Sociétés écrans: le Parlement détricote le registre de transparence au strict minimum

Sous la pression internationale, la Suisse a enfin décidé de se doter d’un nouvel instrument pour lutter contre le crime économique: un registre des ayants droit économiques des sociétés. Le Parlement veut toutefois en réserver l’accès à certaines autorités, tandis que les médias et les ONG en sont totalement exclus. Pour Public Eye et Alliance Sud, cette nouvelle loi n’est de loin pas à la hauteur de son potentiel pour rendre la place financière suisse plus propre.

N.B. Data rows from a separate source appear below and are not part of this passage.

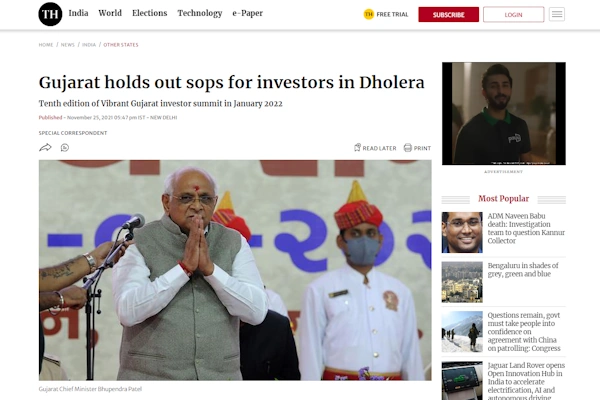
Task: Open the e-Paper link
Action: [x=248, y=13]
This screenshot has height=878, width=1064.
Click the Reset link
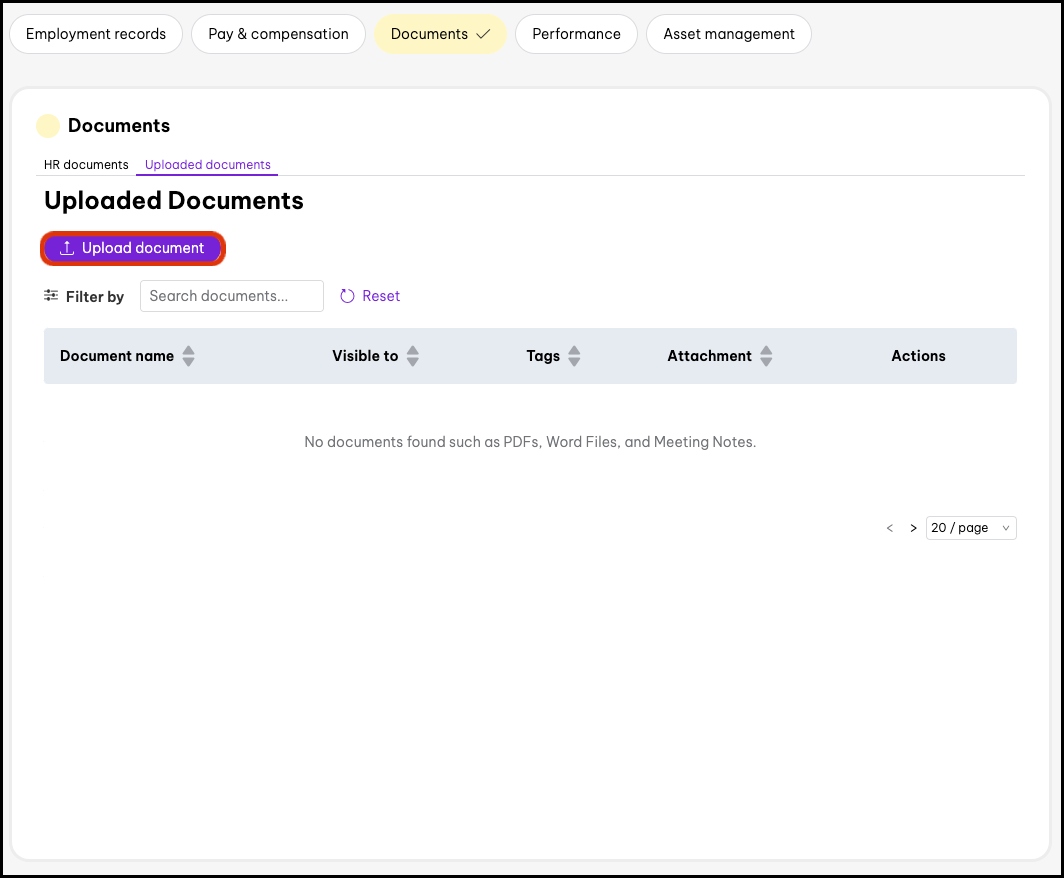click(x=381, y=296)
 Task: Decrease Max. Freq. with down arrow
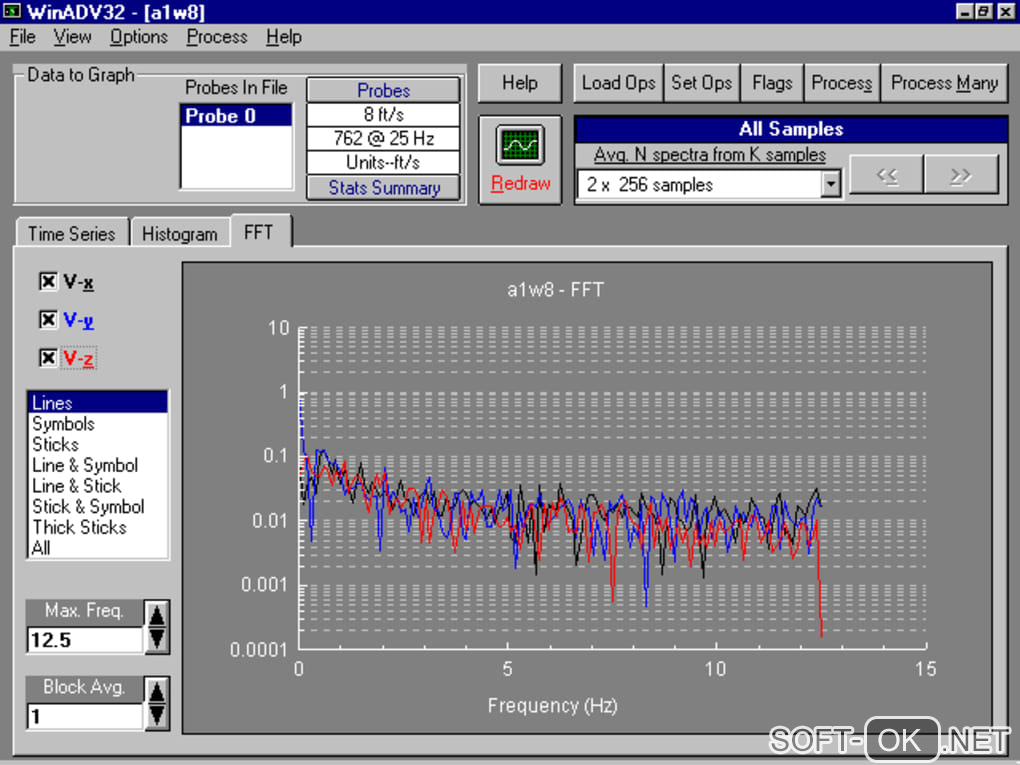click(157, 639)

Le Conseil national a approuvé hier soir le projet timoré du Conseil fédéral sur la transparence des personnes morales, déjà érodé par le Conseil des États. Les fondations et les associations sont désormais définitivement exclues du champ d’application de la nouvelle loi. En ce qui concerne l’accès aux données, c’est également la version la plus minimaliste qui a été retenue. Les journalistes et les ONG spécialisées n’auront ainsi pas accès au registre de transparence, alors que l’Union européenne reconnaît explicitement leur «intérêt légitime» dans sa nouvelle directive anti-blanchiment. Les administrations fiscales ainsi que l’Office fédéral de la statistique ne bénéficieront pas non plus de la valeur ajoutée que représenteraient ces données pour leur travail.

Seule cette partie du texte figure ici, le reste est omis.